-------- TASK INPUT --------
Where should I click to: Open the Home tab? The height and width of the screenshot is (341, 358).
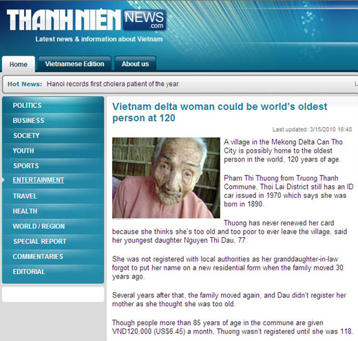tap(19, 64)
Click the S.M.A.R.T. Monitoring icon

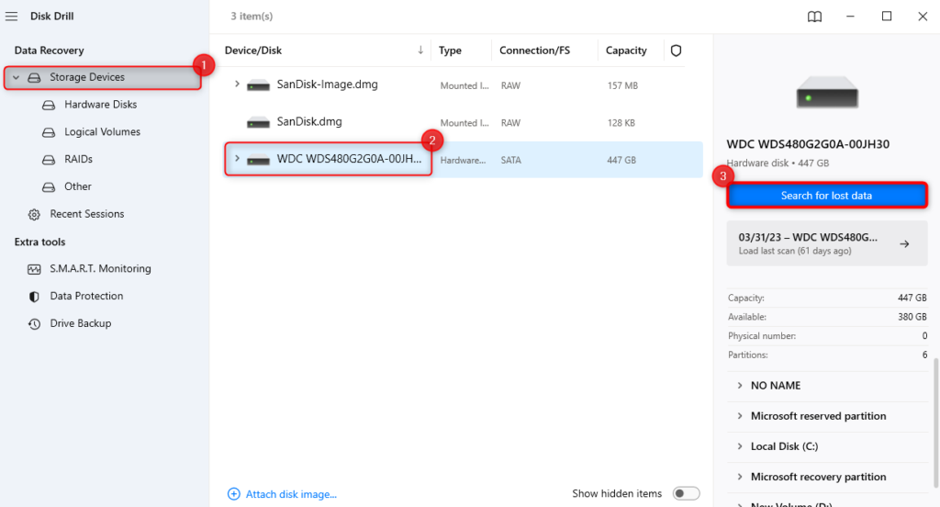pyautogui.click(x=34, y=269)
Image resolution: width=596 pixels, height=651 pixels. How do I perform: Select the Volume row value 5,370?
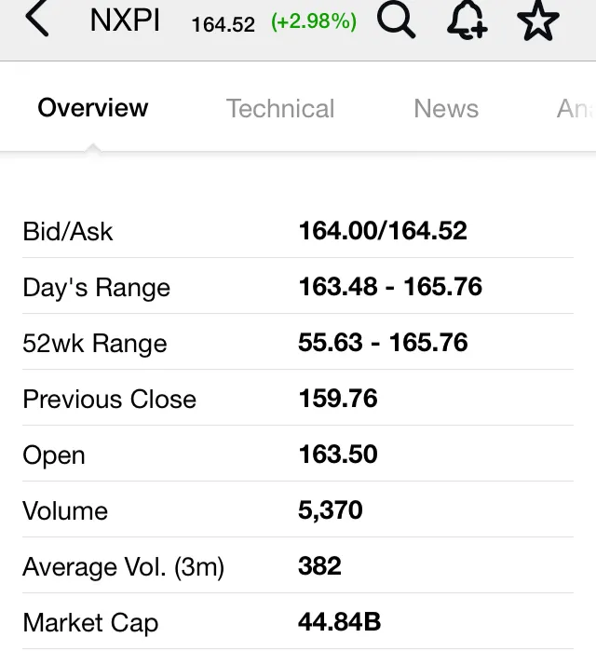[x=331, y=510]
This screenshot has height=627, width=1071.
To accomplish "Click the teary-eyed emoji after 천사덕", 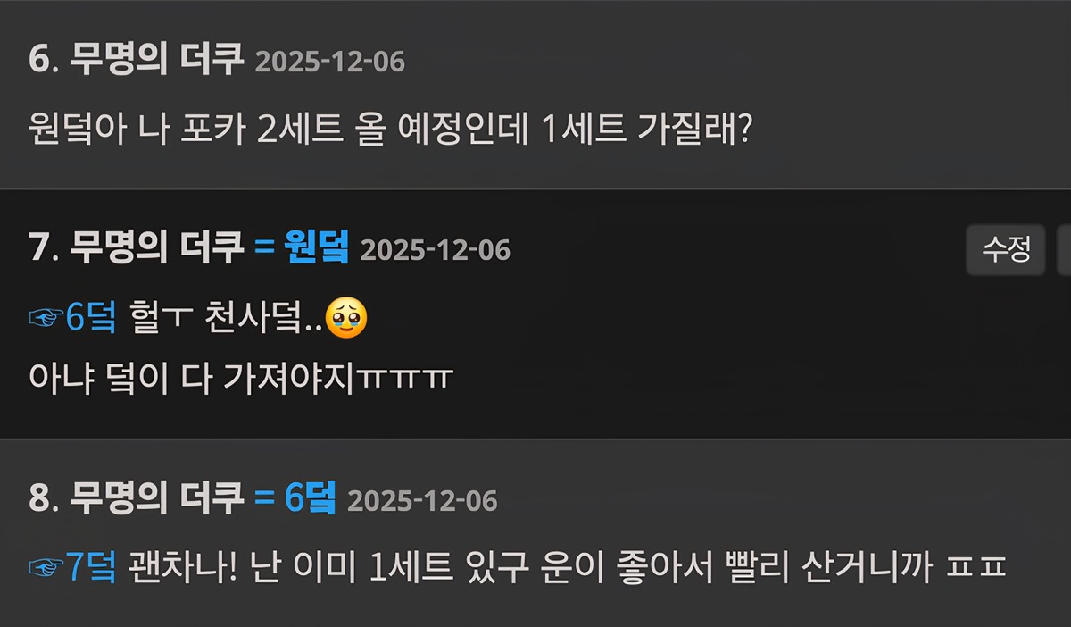I will (x=346, y=318).
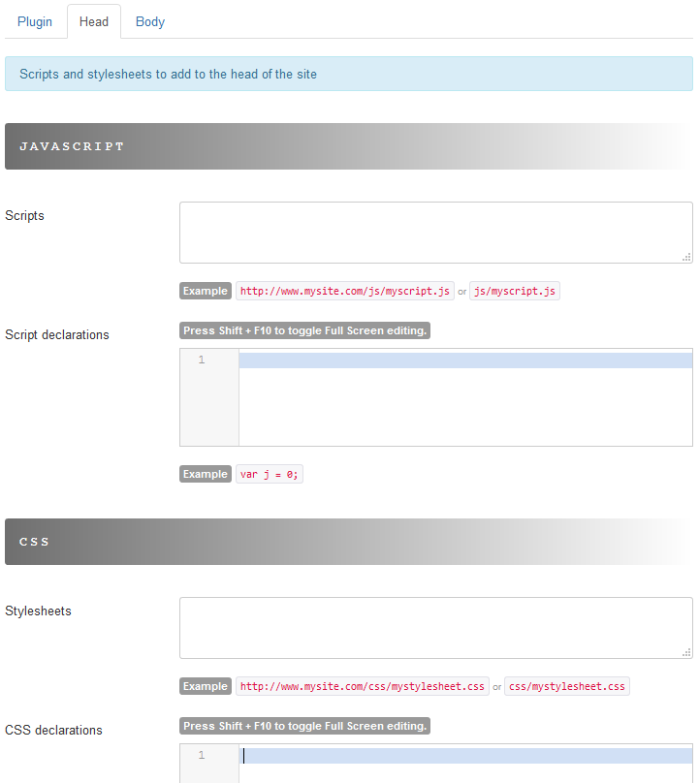Click inside the Scripts text area
Screen dimensions: 699x783
434,232
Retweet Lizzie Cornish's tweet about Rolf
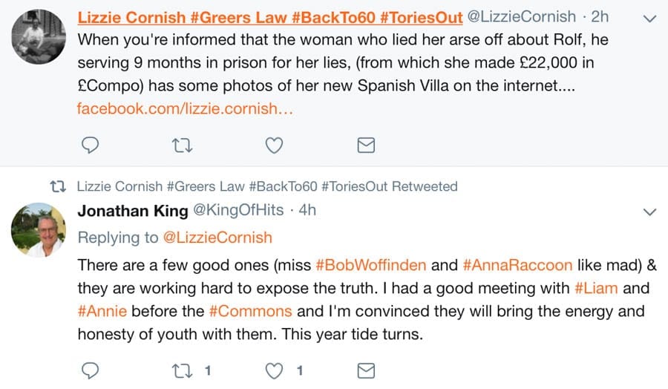This screenshot has width=668, height=389. [x=182, y=146]
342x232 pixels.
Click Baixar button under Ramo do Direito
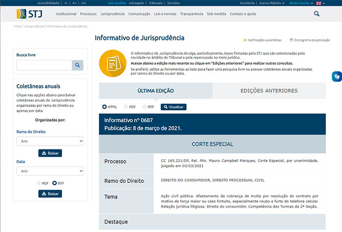pos(50,153)
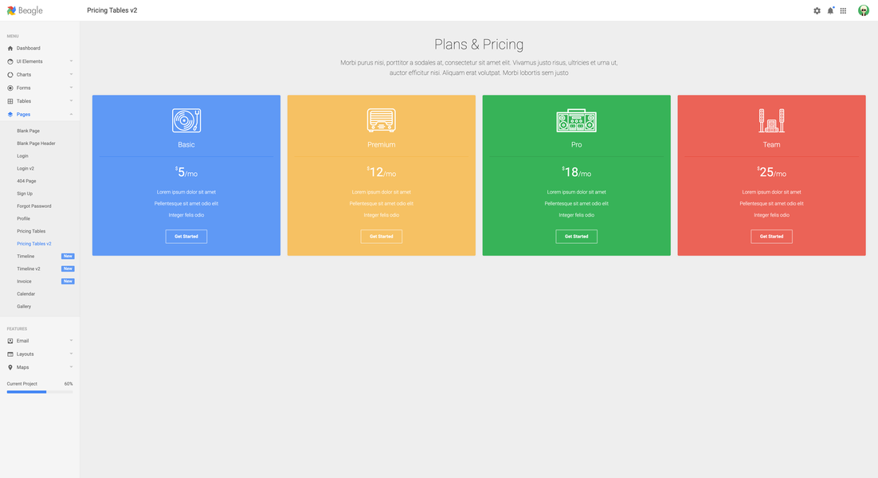Open the Email features menu
Viewport: 878px width, 478px height.
coord(40,341)
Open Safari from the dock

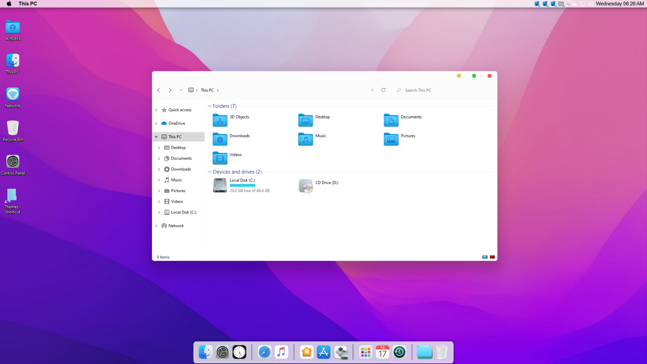tap(265, 352)
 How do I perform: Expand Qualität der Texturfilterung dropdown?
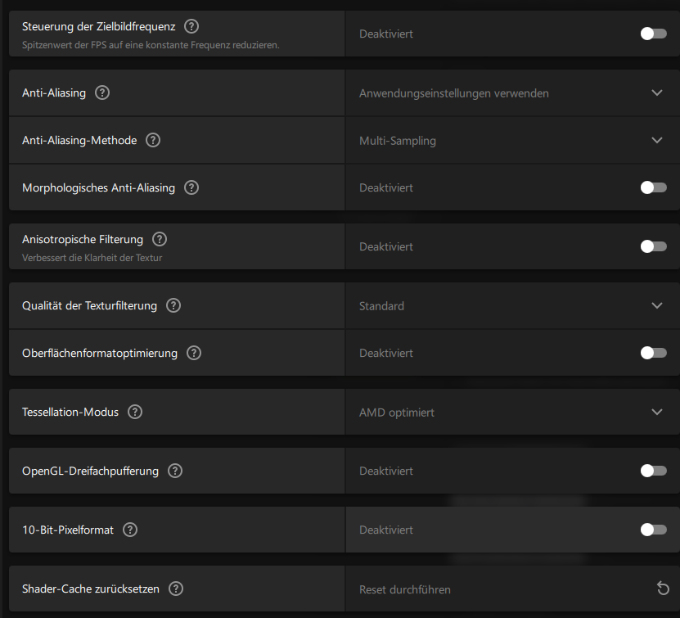[656, 305]
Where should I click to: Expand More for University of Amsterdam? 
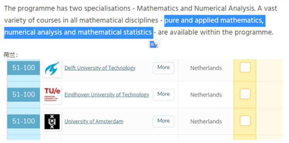pyautogui.click(x=163, y=121)
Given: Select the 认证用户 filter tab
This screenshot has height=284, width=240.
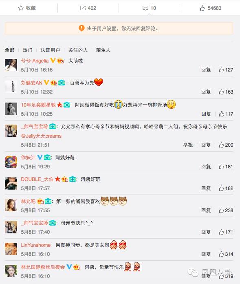Looking at the screenshot, I should [x=50, y=50].
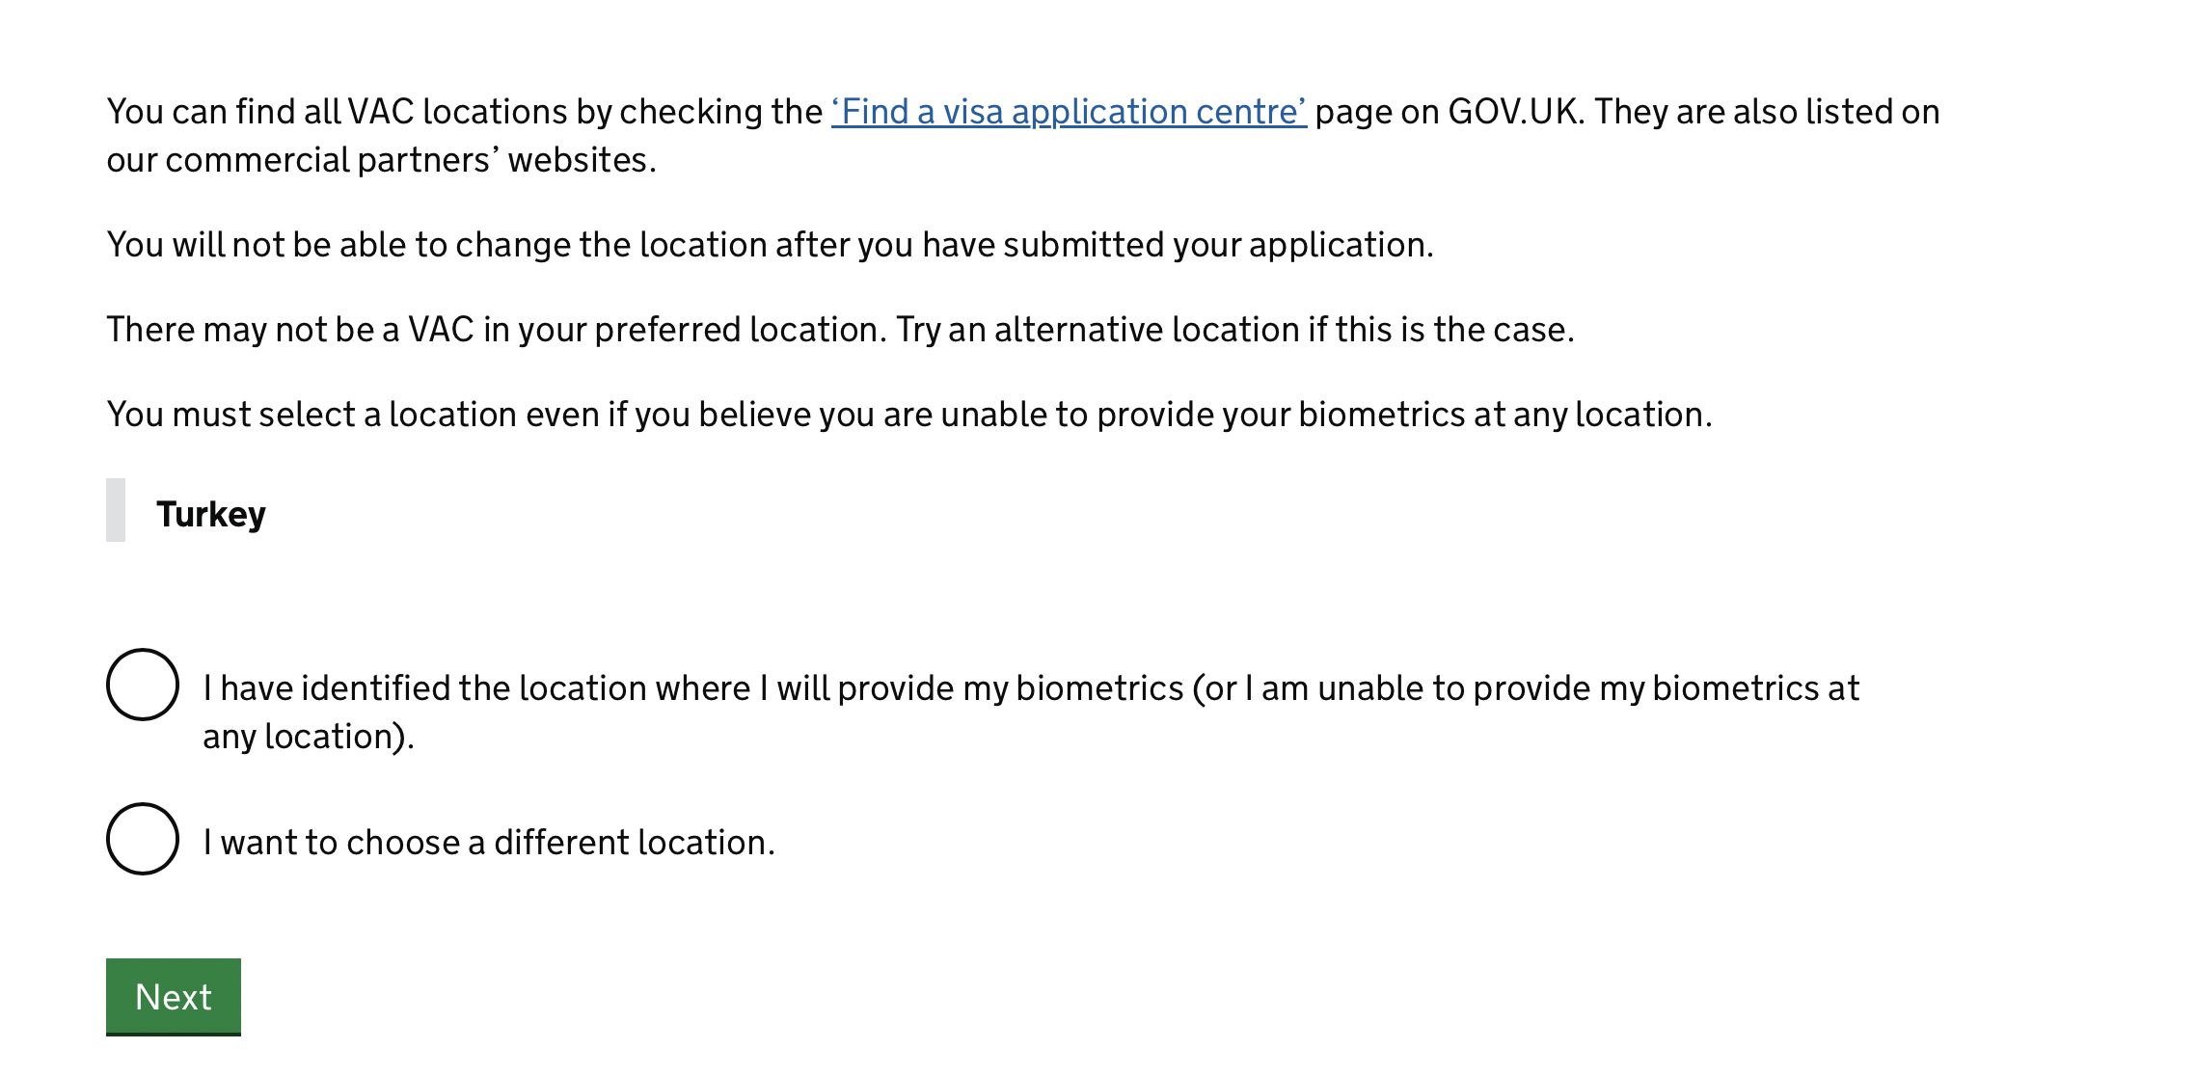Click the 'Try an alternative location' sentence
Screen dimensions: 2195x1076
[x=1235, y=330]
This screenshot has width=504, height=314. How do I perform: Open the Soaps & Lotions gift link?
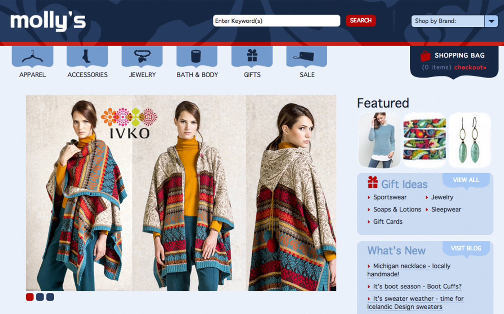pos(397,209)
--------
* WORK REQUEST:
Your output must consist only of the lines from the line with "Click Baixar button under Ramo do Direito" through the final line of the data, both included, reproduced exactly and free of pictures.

* WORKED SOLUTION:
Click Baixar button under Ramo do Direito
pos(50,153)
Open the Email features menu
Viewport: 878px width, 478px height.
coord(40,341)
Open Safari from the dock

tap(265, 352)
 How do I perform: Expand Qualität der Texturfilterung dropdown?
[656, 305]
Where should I click to: Expand More for University of Amsterdam? 
pyautogui.click(x=163, y=121)
Given: Select the 认证用户 filter tab
This screenshot has height=284, width=240.
Looking at the screenshot, I should [x=50, y=50].
Click the 'Try an alternative location' sentence
Screen dimensions: 2195x1076
[x=1235, y=330]
This screenshot has width=504, height=314. How do I perform: Open the Soaps & Lotions gift link?
pos(397,209)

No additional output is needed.